Karen Rolf earned her Ph.D. from the University of Chicago in Social Service Administration. She studied the impact of caring for a child with exceptional needs on parents' labor force participation and family wealth accumulation. She did post-doctoral research in the Economics Department at Northwestern University. Her current work focuses primarily on social and economic mobility, and the impact of early life circumstances on later-life outcomes.
Thomas Christiano is Professor of Philosophy and Law at the University of Arizona and he is a Fellow at the Institute for Advanced Study in Toulouse. He has been a fellow at All Souls College Oxford, the Australian National University, the National Humanities Center and the Center for the Study of Human Values at Princeton. He is co-editor of Politics, Philosophy and Economics (Sage). His work has been on democratic theory and the philosophy of international law. He is now working on a project on fairness in economic markets.
Jee Peng Tan retired from the World Bank in December 2013 following a fulfilling 32-year career. She was a Visiting Senior Fellow at the National University of Singapore during July-Dec 2014 where she taught the Business School’s inaugural undergraduate course on Measuring Success in Philanthropy and Impact Investing.
Brink Lindsey is vice president for research at the Cato Institute in Washington, DC. His research interests include the social and cultural consequences of economic growth, the nature of human capital, economic inequality, and policy barriers to growth. His most recent book is Human Capitalism: How Economic Growth Has Made Us Smarter -- and More Unequal (2013).
Lindsey earned an AB from Princeton University and a JD from Harvard Law School.
Margaret Triyana is Visiting Assistant Professor at the Keough School of Global Affairs at the University of Notre Dame. She was previously Assistant Professor at the Nanyang Technological University. Her research focuses on two main themes. The first theme concentrates on early life conditions and human capital outcomes in developing countries. Her projects range from analyzing the effects of in-utero interventions to early life pollution. The second theme focuses on health inequality in developing countries.
Elizabeth Washbrook is a Lecturer in Quantitative Methods for Education and a member of the Centre for Multilevel Modelling at the University of Bristol, and an Associate of the Columbia Population Research Center. Since earning her Ph.D., she has been a Leverhulme Early Career Fellow, a Post-doctoral Scholar at Columbia University and a Visiting Scholar at the VU University, Amsterdam. Her interests include the relationships between family background, policy and early childhood outcomes and methodological issues in the analysis of longitudinal data.
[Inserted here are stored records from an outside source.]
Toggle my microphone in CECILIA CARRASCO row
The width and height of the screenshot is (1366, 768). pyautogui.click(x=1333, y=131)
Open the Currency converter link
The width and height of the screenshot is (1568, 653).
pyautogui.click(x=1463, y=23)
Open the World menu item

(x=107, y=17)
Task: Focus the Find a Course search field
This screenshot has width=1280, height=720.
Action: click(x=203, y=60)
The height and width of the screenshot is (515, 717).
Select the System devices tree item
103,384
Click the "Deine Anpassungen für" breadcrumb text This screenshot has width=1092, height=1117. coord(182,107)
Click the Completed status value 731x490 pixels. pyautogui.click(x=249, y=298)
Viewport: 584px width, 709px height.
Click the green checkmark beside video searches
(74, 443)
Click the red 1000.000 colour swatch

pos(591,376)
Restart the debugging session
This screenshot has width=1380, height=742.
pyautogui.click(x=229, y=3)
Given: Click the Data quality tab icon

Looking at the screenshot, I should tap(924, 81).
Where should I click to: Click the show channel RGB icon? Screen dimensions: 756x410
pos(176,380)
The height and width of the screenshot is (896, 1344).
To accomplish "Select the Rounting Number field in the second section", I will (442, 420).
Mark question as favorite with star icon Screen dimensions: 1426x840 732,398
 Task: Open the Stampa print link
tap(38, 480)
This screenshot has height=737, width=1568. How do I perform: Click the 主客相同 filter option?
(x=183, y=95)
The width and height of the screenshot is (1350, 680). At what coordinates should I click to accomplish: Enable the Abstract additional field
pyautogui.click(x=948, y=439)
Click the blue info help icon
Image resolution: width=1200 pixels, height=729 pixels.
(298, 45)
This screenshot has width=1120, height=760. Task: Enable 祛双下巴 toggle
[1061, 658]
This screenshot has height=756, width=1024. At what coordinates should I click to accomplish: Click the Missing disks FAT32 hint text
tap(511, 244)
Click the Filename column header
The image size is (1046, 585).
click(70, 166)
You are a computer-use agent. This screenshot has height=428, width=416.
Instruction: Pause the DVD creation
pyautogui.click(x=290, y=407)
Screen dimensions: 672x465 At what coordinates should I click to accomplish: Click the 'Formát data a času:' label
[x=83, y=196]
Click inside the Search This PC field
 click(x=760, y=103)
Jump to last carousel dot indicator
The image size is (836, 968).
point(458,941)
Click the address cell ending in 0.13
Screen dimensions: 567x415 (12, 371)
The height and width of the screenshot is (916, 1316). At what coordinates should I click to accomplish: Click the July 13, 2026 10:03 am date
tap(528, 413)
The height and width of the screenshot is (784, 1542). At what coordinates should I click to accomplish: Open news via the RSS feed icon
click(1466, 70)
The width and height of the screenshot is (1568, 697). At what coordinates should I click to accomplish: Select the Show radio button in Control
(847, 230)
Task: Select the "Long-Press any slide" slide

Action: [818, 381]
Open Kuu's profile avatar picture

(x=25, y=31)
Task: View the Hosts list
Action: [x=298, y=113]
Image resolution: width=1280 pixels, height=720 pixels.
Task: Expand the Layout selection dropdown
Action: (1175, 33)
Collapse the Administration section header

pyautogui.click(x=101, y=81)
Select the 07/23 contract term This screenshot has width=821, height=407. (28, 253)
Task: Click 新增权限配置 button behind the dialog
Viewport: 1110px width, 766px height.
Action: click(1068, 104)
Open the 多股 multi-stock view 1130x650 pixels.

Richard Reeves is a senior fellow at the Brookings Institution in Economic Studies, where he also co-directs the Center on Children and Families. He is also an associate director of CentreForum in London. Before his move to Washington, DC in the summer of 2012, he worked as director of strategy to the UK's Deputy Prime Minister, where he led the Government's work on social mobility. He is a former director of Demos.
Rebecca Myerson is an Assistant Professor at the University of Southern California School of Pharmacy, in the Department of Pharmaceutical and Health Economics. She was previously a Ph.D. candidate at the University of Chicago Harris School of Public Policy, where her field of specialization was applied econometrics. Before coming to Chicago, Rebecca spent four years conducting global health research, including one year at Peking University as a Fulbright scholar and three years at the Institute for Health Metrics and Evaluation in Seattle, Washington.